Prompt:
Reproduce the opening lines of the records exactly, please, stopping after the line that contains "[tabpanel] (104, 828)".

Saved entries:
========================================
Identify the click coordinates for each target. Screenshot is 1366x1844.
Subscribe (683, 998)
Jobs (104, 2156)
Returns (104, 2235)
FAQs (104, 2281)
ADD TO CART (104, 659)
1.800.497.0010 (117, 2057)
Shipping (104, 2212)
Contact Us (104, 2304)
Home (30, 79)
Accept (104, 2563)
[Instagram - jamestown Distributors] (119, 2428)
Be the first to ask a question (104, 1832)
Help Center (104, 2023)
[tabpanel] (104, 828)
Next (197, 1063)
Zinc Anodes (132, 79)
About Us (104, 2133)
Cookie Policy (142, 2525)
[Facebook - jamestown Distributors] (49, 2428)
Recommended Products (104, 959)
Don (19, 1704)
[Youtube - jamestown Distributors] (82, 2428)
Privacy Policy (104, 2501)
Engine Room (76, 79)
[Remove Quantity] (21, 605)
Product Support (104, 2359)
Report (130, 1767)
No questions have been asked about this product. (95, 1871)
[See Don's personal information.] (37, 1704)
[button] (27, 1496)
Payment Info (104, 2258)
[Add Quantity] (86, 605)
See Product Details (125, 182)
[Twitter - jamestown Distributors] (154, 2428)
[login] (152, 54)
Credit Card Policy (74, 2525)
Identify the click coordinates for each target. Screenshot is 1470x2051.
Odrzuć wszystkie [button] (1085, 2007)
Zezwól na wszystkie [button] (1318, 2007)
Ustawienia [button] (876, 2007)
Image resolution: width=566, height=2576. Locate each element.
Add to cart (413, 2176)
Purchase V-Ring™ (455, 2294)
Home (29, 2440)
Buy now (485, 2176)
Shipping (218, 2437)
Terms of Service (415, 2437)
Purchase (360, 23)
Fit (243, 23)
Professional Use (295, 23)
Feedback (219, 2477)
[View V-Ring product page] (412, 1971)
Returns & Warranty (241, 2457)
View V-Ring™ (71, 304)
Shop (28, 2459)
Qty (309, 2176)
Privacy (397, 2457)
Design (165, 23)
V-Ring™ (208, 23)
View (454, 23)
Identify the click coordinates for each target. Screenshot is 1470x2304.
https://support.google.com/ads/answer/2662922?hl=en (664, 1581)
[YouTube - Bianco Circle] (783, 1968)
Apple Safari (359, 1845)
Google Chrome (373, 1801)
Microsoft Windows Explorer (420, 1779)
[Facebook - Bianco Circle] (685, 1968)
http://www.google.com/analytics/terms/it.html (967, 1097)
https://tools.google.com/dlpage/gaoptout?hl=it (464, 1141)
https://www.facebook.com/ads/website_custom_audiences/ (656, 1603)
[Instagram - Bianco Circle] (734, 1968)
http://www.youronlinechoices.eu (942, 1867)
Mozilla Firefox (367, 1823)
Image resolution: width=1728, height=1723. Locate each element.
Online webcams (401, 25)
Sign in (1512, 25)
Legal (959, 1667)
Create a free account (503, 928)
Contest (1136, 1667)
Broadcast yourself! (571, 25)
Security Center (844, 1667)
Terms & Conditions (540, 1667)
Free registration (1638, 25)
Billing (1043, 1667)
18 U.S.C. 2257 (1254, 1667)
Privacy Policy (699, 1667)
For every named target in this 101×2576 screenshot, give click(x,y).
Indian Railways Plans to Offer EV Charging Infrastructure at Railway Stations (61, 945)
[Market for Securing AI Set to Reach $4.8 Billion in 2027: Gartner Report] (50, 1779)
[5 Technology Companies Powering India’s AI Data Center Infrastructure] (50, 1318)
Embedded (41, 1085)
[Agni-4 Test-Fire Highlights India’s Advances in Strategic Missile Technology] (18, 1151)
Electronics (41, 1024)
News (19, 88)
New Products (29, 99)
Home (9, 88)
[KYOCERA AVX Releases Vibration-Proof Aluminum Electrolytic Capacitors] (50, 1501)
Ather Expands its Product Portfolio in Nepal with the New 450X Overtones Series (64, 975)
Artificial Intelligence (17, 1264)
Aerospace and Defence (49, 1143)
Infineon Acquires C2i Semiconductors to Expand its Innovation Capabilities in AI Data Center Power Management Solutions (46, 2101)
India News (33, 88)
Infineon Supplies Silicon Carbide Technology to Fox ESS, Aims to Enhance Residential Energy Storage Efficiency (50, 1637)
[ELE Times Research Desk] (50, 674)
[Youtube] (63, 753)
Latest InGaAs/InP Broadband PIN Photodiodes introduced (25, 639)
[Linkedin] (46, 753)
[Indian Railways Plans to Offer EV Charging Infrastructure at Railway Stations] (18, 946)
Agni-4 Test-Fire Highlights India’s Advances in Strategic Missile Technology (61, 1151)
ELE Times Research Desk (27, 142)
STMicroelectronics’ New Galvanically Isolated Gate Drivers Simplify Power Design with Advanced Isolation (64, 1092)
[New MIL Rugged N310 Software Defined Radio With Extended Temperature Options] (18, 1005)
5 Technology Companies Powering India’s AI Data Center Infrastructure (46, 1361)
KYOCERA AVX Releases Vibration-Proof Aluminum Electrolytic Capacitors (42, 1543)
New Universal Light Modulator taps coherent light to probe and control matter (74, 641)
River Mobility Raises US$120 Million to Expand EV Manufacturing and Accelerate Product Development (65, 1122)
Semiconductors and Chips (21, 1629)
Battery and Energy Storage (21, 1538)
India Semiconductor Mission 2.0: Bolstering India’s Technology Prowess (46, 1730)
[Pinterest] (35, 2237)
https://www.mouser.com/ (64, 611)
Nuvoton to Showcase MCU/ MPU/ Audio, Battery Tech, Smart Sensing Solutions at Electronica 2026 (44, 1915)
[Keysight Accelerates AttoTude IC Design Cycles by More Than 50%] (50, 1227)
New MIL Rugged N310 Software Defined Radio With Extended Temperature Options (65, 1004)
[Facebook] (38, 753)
========================================
Worked solution:
Identify the click coordinates for each target. Screenshot is 1366x1844.
Subscribe (683, 998)
Jobs (104, 2156)
Returns (104, 2235)
FAQs (104, 2281)
ADD TO CART (104, 659)
1.800.497.0010 (117, 2057)
Shipping (104, 2212)
Contact Us (104, 2304)
Home (30, 79)
Accept (104, 2563)
[Instagram - jamestown Distributors] (119, 2428)
Be the first to ask a question (104, 1832)
Help Center (104, 2023)
[tabpanel] (104, 828)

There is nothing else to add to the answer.